6月22日、木曜日。日々が過ぎるのがあっという間で、怖すぎます。
ここんとこずっと晴れていて、今日はやっと梅雨らしいシトシト雨。


この前は久しぶりに電話でお話し出来て、嬉しかったです。


「くもをさがす」のサイン会で西さんに渡した手紙へのお返事が届きました。
手紙はいつも送ったっきりで、書く時間グッとその人に伝えたいことだけ考えて書いて、封を閉じたらまるっと忘れるのですが、それが、西さんには叫びとして届いたみたいです。
お返事の内容から推測する(自分の手紙やのに)に「わたしはひねくれてしまってそこから程遠くてつらいが、でっかいまっすぐな愛がだいすきで苦しい」てなことを書き殴っていたようです。それに対して西さんは「あんたは真っ直ぐに生きてるし、充分に愛ある!」というようなことを力強く書いてくれはってて、また、でっかい愛で、だいすきで、苦しかったです。

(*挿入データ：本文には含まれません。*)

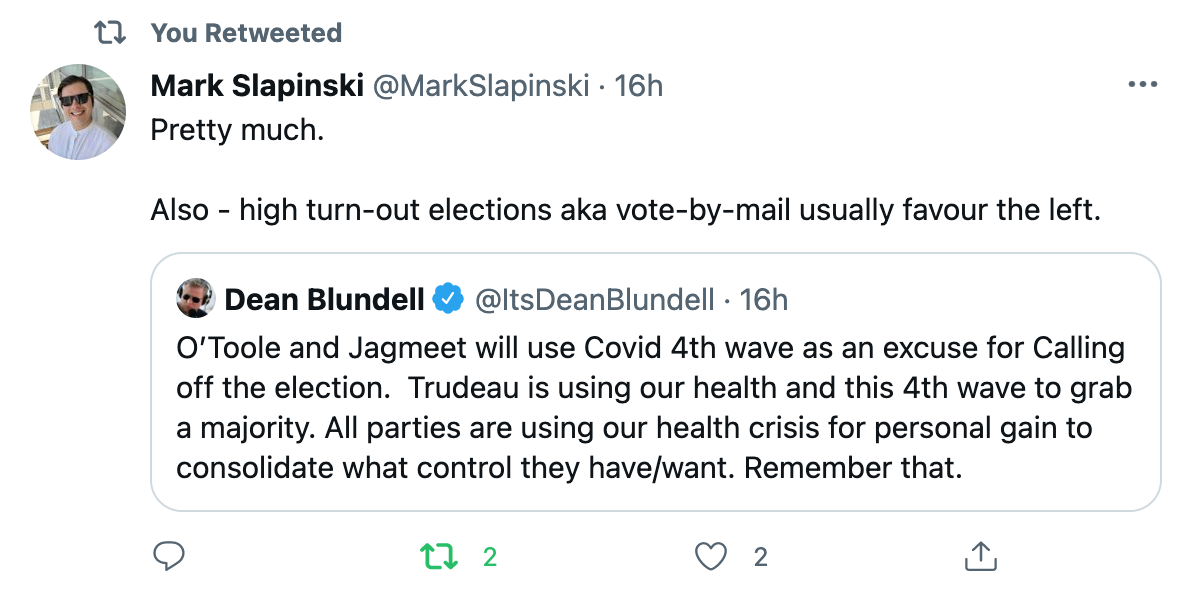Image resolution: width=1190 pixels, height=598 pixels.
Task: Click the retweet arrows icon beside You Retweeted
Action: coord(110,33)
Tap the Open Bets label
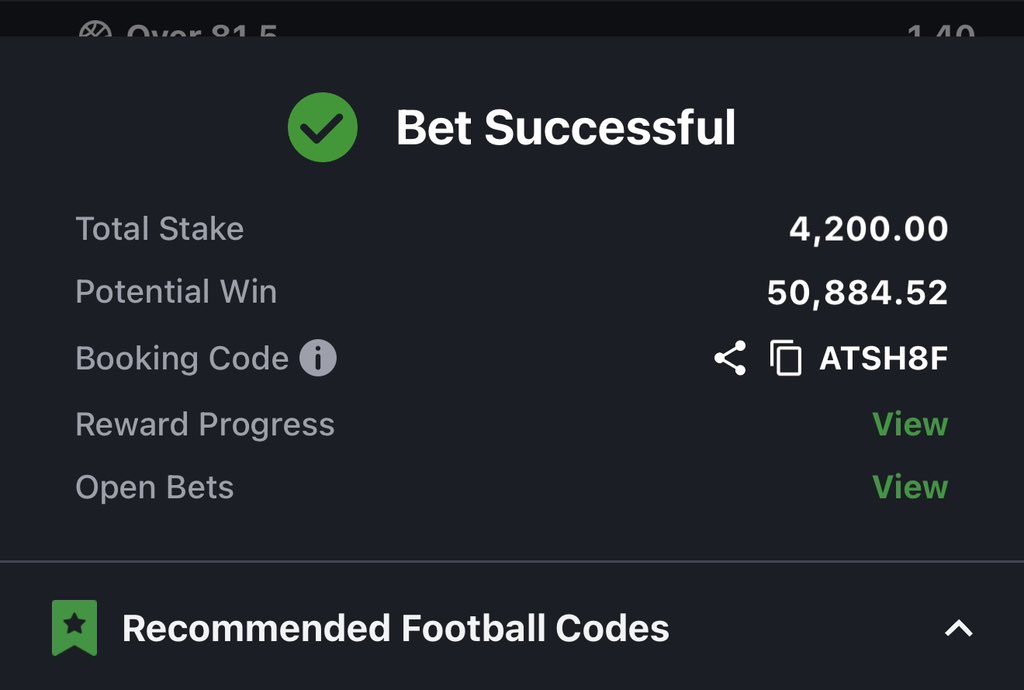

ほかにも沢山、つらつらつらつら書いた気がします。なんやわたしは、西さんからお返事なんか貰ったら世界が変わってしまうかもしれんと思っていたけど、世界は全く変わらんくて相変わらず突然全てが愛おしくなったり逆に全てを傷つけたくなったりするままです。「愛」とかやっぱり「ケッ!」と思ってしまう。そんなん信じひんわ、と思う自分もおる。でも間違いなく一生大事にできる、お守りができました。


毎朝起きるのがとってもしんどいです。冷蔵庫が壊れました。来週くらいに新しいのが届く予定です。

これからまだ何回も色んなものが次々壊れたり、だめになっていったりするんやと思ったら、生活をしていく自信がなくなります。でも、大好きな友達と会ってホコホコした気持ちで歩く帰り道とか、涙出るほど笑いこけられた友達のおもろい劇を観てた時間とか、そういうのを集めて、頑張ります。


「つねに自分がいるのは『いま』で、美しいと思うもののそばにいることを選びつづければ、美しいものがともにあるいまがつづくのか。どの時代でも、宇宙のどこにいても。」雪舟えまさんの短編小説(すみませんタイトルがパッと出てこない)より。